SUPPLIED DATA Start Marker

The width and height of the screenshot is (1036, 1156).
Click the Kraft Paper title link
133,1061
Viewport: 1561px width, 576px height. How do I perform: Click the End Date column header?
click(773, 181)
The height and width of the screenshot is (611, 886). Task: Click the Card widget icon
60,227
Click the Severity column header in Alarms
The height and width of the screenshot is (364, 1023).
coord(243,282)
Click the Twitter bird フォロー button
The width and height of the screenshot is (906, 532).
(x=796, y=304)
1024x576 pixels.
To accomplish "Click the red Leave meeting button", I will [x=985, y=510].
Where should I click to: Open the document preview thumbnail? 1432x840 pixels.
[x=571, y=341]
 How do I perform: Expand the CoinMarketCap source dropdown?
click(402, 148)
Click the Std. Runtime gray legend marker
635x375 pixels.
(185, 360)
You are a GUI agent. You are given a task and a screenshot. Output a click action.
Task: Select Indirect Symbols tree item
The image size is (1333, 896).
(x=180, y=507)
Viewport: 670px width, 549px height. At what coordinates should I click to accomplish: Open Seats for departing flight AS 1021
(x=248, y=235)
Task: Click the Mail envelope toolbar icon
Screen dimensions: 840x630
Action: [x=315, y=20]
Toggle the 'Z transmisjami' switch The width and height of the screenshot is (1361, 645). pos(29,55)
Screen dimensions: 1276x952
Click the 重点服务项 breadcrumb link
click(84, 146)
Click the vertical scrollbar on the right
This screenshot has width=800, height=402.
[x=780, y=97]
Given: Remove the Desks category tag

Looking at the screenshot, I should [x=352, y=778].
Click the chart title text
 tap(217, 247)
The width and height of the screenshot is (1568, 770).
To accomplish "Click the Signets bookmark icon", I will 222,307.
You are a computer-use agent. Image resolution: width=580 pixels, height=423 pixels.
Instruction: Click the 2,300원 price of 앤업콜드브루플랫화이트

SUPPLIED DATA End Marker

Could you retype all of the entries exactly, leaving none out?

The width and height of the screenshot is (1036, 1156).
Click the Kraft Paper title link
133,1061
Viewport: 1561px width, 576px height. How do I perform: Click the End Date column header?
click(773, 181)
The height and width of the screenshot is (611, 886). Task: Click the Card widget icon
60,227
Click the Severity column header in Alarms
The height and width of the screenshot is (364, 1023).
coord(243,282)
Click the Twitter bird フォロー button
The width and height of the screenshot is (906, 532).
(x=796, y=304)
1024x576 pixels.
To accomplish "Click the red Leave meeting button", I will [x=985, y=510].
Where should I click to: Open the document preview thumbnail? 1432x840 pixels.
[x=571, y=341]
 How do I perform: Expand the CoinMarketCap source dropdown?
click(402, 148)
Click the Std. Runtime gray legend marker
635x375 pixels.
(185, 360)
You are a GUI agent. You are given a task and a screenshot. Output a click action.
Task: Select Indirect Symbols tree item
The image size is (1333, 896).
(x=180, y=507)
Viewport: 670px width, 549px height. At what coordinates should I click to accomplish: Open Seats for departing flight AS 1021
(x=248, y=235)
Task: Click the Mail envelope toolbar icon
Screen dimensions: 840x630
Action: [x=315, y=20]
Toggle the 'Z transmisjami' switch The width and height of the screenshot is (1361, 645). pos(29,55)
Screen dimensions: 1276x952
Click the 重点服务项 breadcrumb link
click(84, 146)
Click the vertical scrollbar on the right
This screenshot has width=800, height=402.
[x=780, y=97]
Given: Remove the Desks category tag

Looking at the screenshot, I should [x=352, y=778].
Click the chart title text
 tap(217, 247)
The width and height of the screenshot is (1568, 770).
To accomplish "Click the Signets bookmark icon", I will 222,307.
You are a computer-use agent. Image resolution: width=580 pixels, height=423 pixels.
Instruction: Click the 2,300원 price of 앤업콜드브루플랫화이트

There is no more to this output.